A resposta europeia e as negociações em aberto
Bruxelas não ficou de braços cruzados perante a escalada protecionista de Washington. A União Europeia delineou um pacote de contramedidas que poderá atingir os 72 mil milhões de euros em bens e serviços norte-americanos sujeitos a taxas equivalentes. Esta cifra representa uma evolução significativa face à primeira lista de retaliação, avaliada em 21 mil milhões de euros, elaborada em resposta à tarifa de 30% inicialmente anunciada pela administração americana.
A intensidade da resposta europeia dependerá, em larga medida, da evolução das negociações bilaterais. A referência mais imediata é o que aconteceu com a China: Pequim respondeu às tarifas norte-americanas de 34% com medidas simétricas sobre todos os bens provenientes dos EUA a partir de abril, acelerando a espiral protecionista global. Se a relação entre a UE e os EUA seguir trajetória semelhante, o impacto económico total poderia ser substancialmente mais grave do que os cenários base considerados pela maioria das instituições económicas europeias e nacionais.
Perspetivas para investidores e para a economia real
O Banco de Portugal incorporou estes riscos nas suas projeções macroeconómicas de março de 2026. Segundo os cálculos da instituição, tarifas adicionais de 25% sobre todos os produtos europeus poderão reduzir o crescimento acumulado da economia portuguesa em 1,1 pontos percentuais ao longo de três anos, num cenário de escalada total com retaliação mútua. Numa versão mais moderada das tensões comerciais — que continua a ser o cenário de base da maioria dos economistas —, a perda de crescimento ficaria nos 0,15 pontos percentuais em 2026 e nos 0,05 pontos em 2027.
Para quem investe no PSI, a mensagem que emerge de vários analistas é a de prudência sem precipitação: o índice lisboeta tem fundamentos que sustentam algum otimismo de médio e longo prazo, mas o ambiente comercial global é hoje mais imprevisível do que em qualquer momento recente.
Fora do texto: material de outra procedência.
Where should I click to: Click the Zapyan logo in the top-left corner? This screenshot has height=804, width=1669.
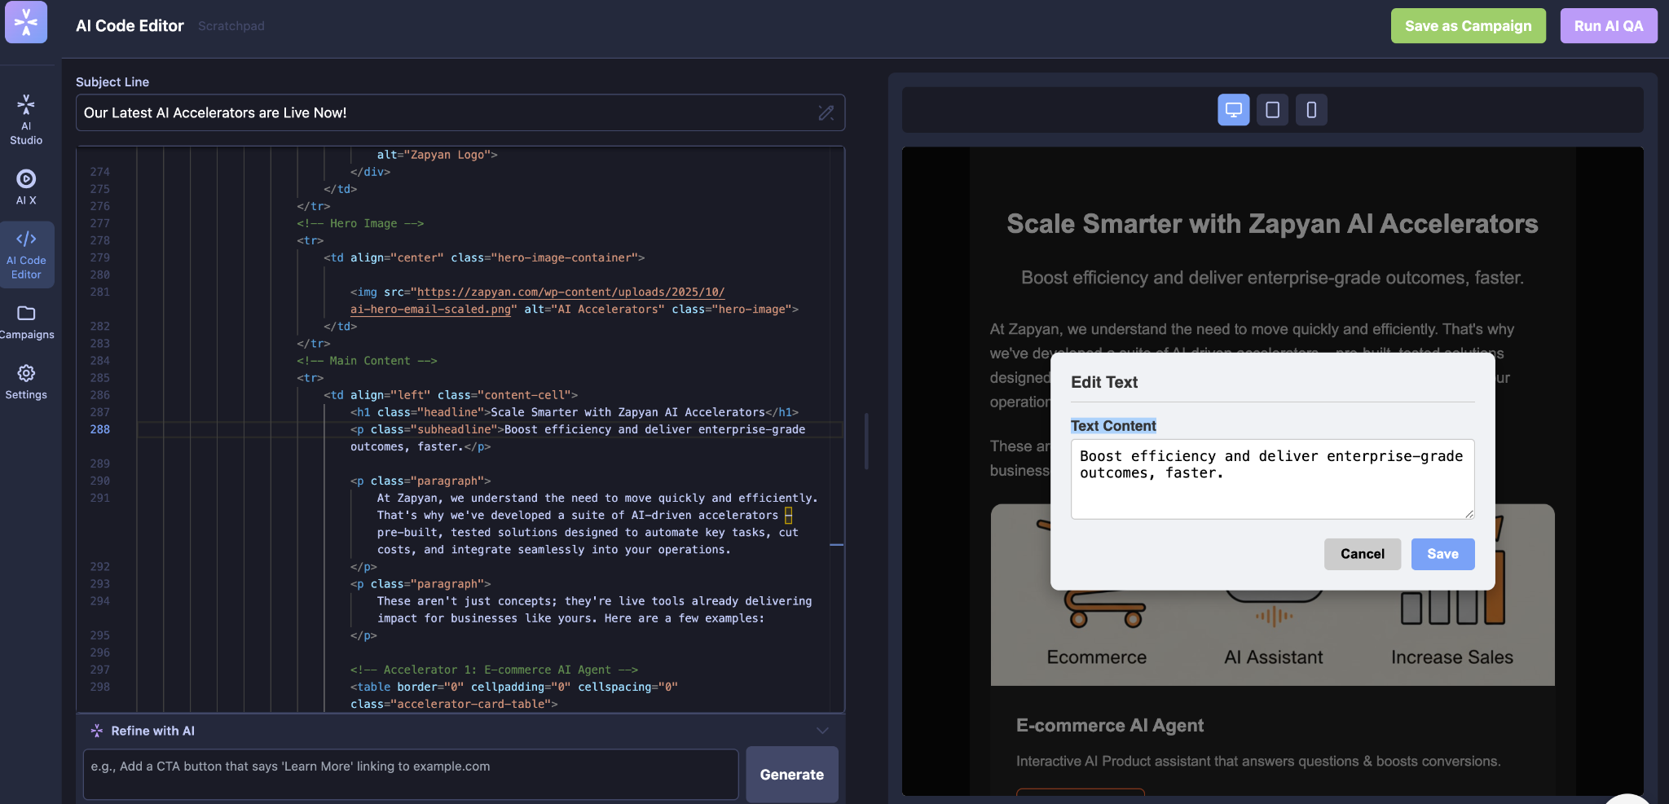tap(27, 22)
Para a economia real, a prioridade estratégica é clara: diversificar mercados de exportação, reforçar a competitividade das indústrias mais expostas e acompanhar de perto a evolução das negociações entre Bruxelas e Washington — antes que as tarifas Trump deixem de ser apenas uma ameaça e se tornem numa realidade permanente nas contas das empresas portuguesas.